*GIVEN PASSAGE*
........
In 1942 during World War II, Wing Commander Max Vatan, a Royal Canadian Air Force pilot serving on intelligence duties, travels to Casablanca in Morocco to assassinate the German ambassador. He is partnered with a French Resistance fighter named Marianne Beauséjour, who had escaped from France after her resistance group was compromised and killed.
The two pose as a married couple and grow close, despite agreeing that in their line of work feelings can get people killed. Marianne, who is trusted by the Germans, secures Max an invitation to the party where they plan to conduct the assassination. On the day itself, they have sex inside a car in the middle of a desert sandstorm, knowing that they might not survive. However, the mission goes well and they both escape. Max asks Marianne to come with him to London and be his wife. The two get married, settle down in Hampstead, and have a baby girl named Anna, who was born during a bombing raid.
A year later, Max learns from the Special Operations Executive that Marianne is suspected of being a German spy, having adopted her identity after the real Marianne was killed in France. In order to test their suspicions, SOE run a "blue dye" operation: Max is ordered to write down a piece of false intelligence at home, where Marianne can find it. If the information is picked up from intercepted German transmissions,
Max must personally execute her, or be hanged for high treason. Max is told otherwise to act normally.
Defying orders, Max visits a former colleague named Guy Sangster who knew Marianne but, blind from a wartime injury, cannot confirm her identity. He reveals that the resistance fighter Paul Delamare worked with Marianne in France and would be able to identify her. Max seeks out a young pilot named Adam Hunter, gives him a photograph and instructs him to ask Delamare whether she really is Marianne. Max's commanding officer Frank Heslop informs him that Hunter was killed while waiting on the ground for the answer. Max also hears that this whole operation might be a test, before he is given a vital job in the run-up to D-Day.
........
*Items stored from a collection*
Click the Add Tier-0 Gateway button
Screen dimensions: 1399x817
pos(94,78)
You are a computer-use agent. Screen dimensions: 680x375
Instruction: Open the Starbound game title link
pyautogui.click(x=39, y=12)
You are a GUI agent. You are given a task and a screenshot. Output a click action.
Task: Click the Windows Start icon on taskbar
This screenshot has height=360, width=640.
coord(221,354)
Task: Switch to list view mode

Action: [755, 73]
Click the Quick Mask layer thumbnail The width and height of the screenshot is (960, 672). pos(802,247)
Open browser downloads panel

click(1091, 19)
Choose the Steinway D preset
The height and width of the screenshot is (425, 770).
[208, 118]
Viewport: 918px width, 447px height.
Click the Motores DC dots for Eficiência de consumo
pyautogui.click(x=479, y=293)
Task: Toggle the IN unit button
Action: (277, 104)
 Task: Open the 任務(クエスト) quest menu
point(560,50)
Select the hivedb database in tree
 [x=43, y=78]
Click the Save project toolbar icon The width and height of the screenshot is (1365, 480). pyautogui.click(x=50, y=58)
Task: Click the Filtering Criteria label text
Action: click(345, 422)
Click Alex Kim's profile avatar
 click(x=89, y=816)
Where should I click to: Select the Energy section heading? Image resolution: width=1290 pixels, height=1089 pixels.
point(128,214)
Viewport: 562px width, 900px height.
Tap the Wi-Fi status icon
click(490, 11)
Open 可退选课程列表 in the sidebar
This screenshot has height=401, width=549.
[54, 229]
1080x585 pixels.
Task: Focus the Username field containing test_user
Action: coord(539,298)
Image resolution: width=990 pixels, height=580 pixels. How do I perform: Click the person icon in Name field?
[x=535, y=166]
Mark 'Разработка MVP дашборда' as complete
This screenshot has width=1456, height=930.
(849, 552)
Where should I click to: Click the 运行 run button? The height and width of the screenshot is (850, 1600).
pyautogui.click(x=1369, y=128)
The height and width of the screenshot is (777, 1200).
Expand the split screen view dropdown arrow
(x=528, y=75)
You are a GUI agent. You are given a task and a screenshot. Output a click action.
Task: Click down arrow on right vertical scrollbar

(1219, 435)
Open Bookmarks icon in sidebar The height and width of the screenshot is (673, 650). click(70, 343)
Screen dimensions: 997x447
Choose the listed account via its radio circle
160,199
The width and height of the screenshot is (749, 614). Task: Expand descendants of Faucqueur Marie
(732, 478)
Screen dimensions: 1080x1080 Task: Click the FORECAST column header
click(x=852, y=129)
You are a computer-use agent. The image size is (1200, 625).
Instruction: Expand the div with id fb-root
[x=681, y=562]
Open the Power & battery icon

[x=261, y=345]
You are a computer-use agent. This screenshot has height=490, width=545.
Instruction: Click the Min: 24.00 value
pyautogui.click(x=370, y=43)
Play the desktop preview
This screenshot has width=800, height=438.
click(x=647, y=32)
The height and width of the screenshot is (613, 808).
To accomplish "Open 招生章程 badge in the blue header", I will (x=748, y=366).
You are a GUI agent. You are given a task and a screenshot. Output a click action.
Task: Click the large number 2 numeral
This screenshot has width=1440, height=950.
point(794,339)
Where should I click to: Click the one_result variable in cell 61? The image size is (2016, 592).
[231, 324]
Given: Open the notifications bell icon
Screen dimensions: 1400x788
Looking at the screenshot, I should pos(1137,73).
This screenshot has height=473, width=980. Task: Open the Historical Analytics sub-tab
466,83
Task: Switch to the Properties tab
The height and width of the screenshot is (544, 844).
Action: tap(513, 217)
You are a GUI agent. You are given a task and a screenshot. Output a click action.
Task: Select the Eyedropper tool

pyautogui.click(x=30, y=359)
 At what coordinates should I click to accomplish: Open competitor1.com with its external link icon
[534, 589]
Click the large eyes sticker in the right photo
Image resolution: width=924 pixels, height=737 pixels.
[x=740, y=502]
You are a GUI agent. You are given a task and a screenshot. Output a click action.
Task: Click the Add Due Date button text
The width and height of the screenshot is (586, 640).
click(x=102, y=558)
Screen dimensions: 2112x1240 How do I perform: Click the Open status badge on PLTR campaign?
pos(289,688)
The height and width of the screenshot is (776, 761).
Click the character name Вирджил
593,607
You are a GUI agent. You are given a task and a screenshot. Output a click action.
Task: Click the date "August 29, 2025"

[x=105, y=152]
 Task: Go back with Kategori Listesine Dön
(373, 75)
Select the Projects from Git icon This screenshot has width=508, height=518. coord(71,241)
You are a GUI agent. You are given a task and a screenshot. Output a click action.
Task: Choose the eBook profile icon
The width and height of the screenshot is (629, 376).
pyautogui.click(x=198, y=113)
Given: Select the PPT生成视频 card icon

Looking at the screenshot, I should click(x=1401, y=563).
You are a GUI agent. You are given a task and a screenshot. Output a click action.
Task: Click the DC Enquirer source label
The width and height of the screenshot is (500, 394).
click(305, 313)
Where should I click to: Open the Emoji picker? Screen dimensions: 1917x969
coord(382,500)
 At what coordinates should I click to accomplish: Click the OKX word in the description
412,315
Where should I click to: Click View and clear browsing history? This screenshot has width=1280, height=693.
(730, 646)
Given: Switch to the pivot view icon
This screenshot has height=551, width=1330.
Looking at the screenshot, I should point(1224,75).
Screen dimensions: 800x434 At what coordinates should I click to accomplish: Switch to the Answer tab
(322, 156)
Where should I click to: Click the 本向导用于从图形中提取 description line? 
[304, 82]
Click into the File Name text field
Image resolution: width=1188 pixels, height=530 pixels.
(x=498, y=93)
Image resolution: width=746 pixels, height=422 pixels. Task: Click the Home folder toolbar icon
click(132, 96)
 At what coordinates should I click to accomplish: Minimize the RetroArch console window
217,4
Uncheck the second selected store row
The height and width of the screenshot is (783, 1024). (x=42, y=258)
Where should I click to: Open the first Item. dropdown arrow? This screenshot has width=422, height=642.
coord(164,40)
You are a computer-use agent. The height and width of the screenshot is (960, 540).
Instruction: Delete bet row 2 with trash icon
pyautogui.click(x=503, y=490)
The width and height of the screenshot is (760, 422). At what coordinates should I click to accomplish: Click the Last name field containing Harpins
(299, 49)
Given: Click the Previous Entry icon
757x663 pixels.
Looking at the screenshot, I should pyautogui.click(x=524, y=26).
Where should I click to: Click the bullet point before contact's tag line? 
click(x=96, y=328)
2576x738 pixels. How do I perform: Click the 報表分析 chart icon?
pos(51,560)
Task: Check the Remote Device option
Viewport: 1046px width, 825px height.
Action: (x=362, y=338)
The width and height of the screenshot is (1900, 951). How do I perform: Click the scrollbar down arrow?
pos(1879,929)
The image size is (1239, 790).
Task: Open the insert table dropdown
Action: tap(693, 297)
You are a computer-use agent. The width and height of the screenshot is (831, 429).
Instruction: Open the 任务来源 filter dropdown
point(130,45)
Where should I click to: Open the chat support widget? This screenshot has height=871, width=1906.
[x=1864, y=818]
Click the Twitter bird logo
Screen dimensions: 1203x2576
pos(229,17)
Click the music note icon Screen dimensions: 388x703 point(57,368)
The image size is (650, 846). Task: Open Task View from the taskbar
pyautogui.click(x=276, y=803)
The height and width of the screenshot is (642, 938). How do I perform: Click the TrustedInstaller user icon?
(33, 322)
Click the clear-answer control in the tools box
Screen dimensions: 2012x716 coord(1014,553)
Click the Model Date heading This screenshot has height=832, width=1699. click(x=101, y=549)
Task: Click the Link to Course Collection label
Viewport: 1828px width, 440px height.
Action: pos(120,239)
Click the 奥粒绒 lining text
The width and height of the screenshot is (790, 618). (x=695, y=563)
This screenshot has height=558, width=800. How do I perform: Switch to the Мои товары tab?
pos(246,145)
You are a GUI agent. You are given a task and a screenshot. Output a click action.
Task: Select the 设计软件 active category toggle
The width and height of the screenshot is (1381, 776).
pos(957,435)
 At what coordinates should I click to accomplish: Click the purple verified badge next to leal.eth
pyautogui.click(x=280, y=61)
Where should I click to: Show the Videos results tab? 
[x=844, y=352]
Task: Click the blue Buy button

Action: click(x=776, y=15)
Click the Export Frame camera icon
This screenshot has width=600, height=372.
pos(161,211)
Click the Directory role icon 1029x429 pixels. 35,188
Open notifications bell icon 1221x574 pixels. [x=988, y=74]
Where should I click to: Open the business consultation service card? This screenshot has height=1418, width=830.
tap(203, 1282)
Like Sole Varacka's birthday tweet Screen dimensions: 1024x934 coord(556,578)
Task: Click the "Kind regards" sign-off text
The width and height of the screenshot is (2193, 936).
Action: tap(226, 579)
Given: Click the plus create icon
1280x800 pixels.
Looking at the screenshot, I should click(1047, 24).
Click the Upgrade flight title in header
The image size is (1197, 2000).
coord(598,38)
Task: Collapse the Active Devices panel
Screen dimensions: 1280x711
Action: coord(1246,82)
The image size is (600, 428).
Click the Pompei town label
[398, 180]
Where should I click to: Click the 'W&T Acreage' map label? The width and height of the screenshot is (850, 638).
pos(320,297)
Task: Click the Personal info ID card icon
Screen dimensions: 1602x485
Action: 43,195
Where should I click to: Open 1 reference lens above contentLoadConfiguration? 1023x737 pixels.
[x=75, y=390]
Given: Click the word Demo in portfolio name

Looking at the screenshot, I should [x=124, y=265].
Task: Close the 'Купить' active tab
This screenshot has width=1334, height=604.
........
*YOUR ASSIGNMENT*
Please carry on the plot summary about Max Vatan and Marianne from the point where it stops.

*ANSWER SECTION*
Max takes the place of a Lysander pilot and flies to France to meet with Delamare, who is being held at the local police station. Max and the resistance break into the jail. Delamare is drunk, but remembers that Marianne was a beautiful pianist.
Back in England, Max takes Marianne to a local pub and demands she play the piano. Marianne cannot. She admits she is a spy and forwarded the "blue dye" message which Max left in plain view. She claims her feelings for Max are genuine and that she and her child were being threatened by German spies in London, including the woman who lives around the corner and often looks after Anna.
Max, unwilling to kill his wife, tells her they need to leave before the SOE catches them. He kills Marianne's handlers and tries to flee the country via airplane, but Heslop intercepts them before they can escape. Marianne tells Max that she loves him, asks him to take care of Anna, then shoots herself. Heslop orders the soldiers present to report that Max executed Marianne as per his orders, so that Max himself will not be punished.
After the war, Max moves to the ranch in Medicine Hat, Alberta, Canada, that was always his ambition, and raises Anna. The film ends with Marianne reading the letter that she had earlier written to her daughter, anticipating that one day her real identity would be uncovered.